[Records from a data source]
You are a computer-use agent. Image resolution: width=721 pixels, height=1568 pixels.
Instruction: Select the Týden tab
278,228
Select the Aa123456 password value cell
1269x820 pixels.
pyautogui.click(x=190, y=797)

> Exercise details
Each record needs to be duplicated exactly as given.

> Written solution
You are a computer-use agent. Image resolution: width=721 pixels, height=1568 pixels.
Instruction: Select the Týden tab
278,228
Select the Aa123456 password value cell
1269x820 pixels.
pyautogui.click(x=190, y=797)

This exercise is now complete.